Calvert School Honors Outstanding Home Educators
by Jim Brown
November 18, 2004
(AgapePress) - The nation's first formal home school curriculum provider is seeking nominees for its third annual "Homeschooling's Best Awards." Baltimore, Maryland-based Calvert School is looking to honor people who have made a difference in home schooling this year. Jean Halle, president of Calvert Education Services, says efforts to improve home schooling often go unnoticed. "We recognize that the parents who are home schooling are really special people," she says, "and they deserve to be celebrated. We wish that we could celebrate each one of them."
The children of home educators usually get acknowledged, Halle notes, "because they're bright and they participate in spelling bees and geography bees and they impress the adults around them with their academic knowledge." But at the same time, she says, "the parents who are really making this happen are sort of the unsung heroes."

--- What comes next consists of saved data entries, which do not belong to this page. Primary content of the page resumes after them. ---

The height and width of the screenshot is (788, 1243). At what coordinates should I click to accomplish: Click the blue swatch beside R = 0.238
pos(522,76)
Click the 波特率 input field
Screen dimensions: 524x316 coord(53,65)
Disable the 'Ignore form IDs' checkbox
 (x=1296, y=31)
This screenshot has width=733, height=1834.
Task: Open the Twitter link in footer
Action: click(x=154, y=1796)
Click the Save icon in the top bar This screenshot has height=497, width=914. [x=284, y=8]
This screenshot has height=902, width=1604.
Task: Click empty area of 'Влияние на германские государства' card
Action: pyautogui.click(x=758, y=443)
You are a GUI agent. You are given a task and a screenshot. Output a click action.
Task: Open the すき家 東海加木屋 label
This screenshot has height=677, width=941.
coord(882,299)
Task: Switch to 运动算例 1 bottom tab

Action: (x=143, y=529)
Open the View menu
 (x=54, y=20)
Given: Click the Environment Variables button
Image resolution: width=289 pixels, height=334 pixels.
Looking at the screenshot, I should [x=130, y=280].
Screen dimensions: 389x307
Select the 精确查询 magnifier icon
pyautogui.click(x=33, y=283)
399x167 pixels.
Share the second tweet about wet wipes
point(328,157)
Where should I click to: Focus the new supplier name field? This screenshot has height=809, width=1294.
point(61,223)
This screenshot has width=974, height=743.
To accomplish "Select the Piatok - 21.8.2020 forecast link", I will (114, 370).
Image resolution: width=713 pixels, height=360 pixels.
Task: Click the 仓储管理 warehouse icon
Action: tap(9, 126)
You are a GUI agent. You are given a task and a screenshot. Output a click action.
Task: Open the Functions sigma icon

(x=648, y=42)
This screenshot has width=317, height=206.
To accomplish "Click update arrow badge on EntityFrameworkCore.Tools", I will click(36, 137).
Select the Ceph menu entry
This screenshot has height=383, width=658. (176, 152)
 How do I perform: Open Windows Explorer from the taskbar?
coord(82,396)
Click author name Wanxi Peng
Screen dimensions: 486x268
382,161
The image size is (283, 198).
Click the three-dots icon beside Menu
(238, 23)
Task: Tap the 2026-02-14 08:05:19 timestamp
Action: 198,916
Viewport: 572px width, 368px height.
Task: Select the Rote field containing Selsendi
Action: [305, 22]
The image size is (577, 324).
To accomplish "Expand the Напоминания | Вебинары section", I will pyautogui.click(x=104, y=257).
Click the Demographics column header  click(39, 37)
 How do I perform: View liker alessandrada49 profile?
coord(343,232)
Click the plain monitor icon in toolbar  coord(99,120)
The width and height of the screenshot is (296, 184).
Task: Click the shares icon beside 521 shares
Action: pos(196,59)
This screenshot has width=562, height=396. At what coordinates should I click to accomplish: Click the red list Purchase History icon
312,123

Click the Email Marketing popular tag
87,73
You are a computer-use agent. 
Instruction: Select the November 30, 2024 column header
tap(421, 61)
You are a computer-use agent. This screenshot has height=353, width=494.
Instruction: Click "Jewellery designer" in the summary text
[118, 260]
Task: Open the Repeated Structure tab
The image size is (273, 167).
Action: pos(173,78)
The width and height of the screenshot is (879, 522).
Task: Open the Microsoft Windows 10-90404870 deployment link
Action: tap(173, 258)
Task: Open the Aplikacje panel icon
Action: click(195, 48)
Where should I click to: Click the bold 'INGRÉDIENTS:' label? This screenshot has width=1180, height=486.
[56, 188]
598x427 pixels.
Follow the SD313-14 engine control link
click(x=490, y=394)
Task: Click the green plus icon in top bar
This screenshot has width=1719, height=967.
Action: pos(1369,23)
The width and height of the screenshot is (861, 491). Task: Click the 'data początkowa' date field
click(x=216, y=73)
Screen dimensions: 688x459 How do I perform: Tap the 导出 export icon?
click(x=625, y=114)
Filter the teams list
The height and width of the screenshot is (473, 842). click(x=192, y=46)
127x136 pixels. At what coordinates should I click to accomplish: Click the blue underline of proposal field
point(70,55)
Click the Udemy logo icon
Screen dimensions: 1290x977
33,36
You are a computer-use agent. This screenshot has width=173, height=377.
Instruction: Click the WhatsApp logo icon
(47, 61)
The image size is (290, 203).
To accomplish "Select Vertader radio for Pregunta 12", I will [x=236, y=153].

For that reason, each year since 2002, Calvert School has held its "Homeschooling's Best awards, selecting people whose efforts have enhanced the practice or profile of home schooling. Nominations are accepted from home schoolers and others each November. A committee of Calvert School's officials select recipients after thoroughly reviewing each nominee.
In past years, recipients have been honored for a wide range of improvements, which include developing new programs and support groups for home schoolers, promoting home schooling through the media, establishing an honor society for home schoolers, and assisting home school families that lost curriculum materials in wildfires.
Halle believes honoring these home school heroes is important, and not only "to the degree that you stop and recognize a neighbor or a friend or someone that has helped you get involved with home schooling," she says. The CES president also feels acknowledging the honorees is important for the public, which really needs to get a glimpse of the real people behind home education.
"What we're trying to say to the world at large is these are really interesting people that care about their communities," Halle says. "They're the kinds of people you'd like to invite to dinner, and we'd like to show that kind of face to America."
The Homeschooling's Best Awards are announced in December. Past honorees have been designated "Homeschoolings Best Pioneer, Best Voice, Best Hero, and Best Advocate. Halle says there is no limit to what dedicated home schoolers can do to improve their children's education.